From August 22 to August 31, a summer scientific school on probability theory was held. Students and young researchers from Novosibirsk, Moscow, St. Petersburg and other cities attended the course "New statistical methods for analyzing texts in natural language" from a researcher of the Mathematical Center in Akademgorodok, Doctor of Physical and Mathematical Sciences Artem P. Kovalevsky.
Within the framework of the school, the participants got acquainted with statistical tests based on both simple and rather complex concepts of probability theory:
For a better assimilation of the material of the school, students were invited to participate in projects that were devoted to the issue of attribution (identification of authorship) of the text. For example, for one of the projects, the question was raised: which reconstruction of the 10th chapter of Eugene Onegin, D. L. Bykov or A. Yu. Chernov, is most similar to the first 9 chapters written by A. S. Pushkin. The results of the project are mixed, and the research will continue outside the school. Another project was devoted to testing the hypothesis that each author uses a certain set of words (author's invariant) "consistently" in all their works, and the frequency of occurrence of representatives of the invariant varies from author to author.

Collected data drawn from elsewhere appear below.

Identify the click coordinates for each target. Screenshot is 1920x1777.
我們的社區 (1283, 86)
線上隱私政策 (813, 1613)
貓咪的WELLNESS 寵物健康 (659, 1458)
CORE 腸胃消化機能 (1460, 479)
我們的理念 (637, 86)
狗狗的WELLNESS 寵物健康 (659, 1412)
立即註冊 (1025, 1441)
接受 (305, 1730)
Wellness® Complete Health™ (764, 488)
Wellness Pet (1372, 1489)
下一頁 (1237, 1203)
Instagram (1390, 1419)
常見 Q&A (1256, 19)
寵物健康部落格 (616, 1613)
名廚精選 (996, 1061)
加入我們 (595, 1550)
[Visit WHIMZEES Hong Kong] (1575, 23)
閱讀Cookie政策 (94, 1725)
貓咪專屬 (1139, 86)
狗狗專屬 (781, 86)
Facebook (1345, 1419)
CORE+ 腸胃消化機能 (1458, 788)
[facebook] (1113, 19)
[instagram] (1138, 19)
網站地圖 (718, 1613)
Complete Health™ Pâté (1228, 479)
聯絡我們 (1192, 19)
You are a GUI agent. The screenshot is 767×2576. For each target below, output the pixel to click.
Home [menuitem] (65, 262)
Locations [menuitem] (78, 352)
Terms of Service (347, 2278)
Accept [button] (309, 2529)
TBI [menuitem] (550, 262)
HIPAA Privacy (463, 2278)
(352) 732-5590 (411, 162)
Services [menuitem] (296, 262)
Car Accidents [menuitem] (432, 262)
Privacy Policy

As a result of the project, using the example of the task of distinguishing texts from Dostoevsky and Tolstoy, a statistical test was built that uses an invariant made up of particles and distinguishes authors' novels in 92% of cases.
According to tradition, during the summer school lectures were organized, in which students consolidated the material they had learned.
A participant of the school, Alexander A. Trushin, a 1st-year master's program student of the Department of Mathematics and Mechanics of NSU, shared his impressions:
The summer school was a great opportunity for me to touch a real project in practice in a team of mathematicians. Being unfamiliar with almost all the other participants, I was able to quickly join the team, and by the end of the school, I freely and with pleasure communicated with the team both about mathematical projects and abstract topics. Thanks for this should be said first of all to the organizers of the summer school, in particular, to Evgeny I. Prokopenko.
But networking is not the only successful event. The lecture material and proposed projects allowed me to look at the analysis of texts from an angle that was unexpected for me. The curator of my project never left me lost, all the time I understood what I was doing and why.
The summer probabilistic school leaves a very pleasant aftertaste — not only the knowledge gained, but also the feeling of meaningful time spent, pumped self-confidence and a desire to work further.
The school was held with the support of the Mathematical Center in Akademgorodok.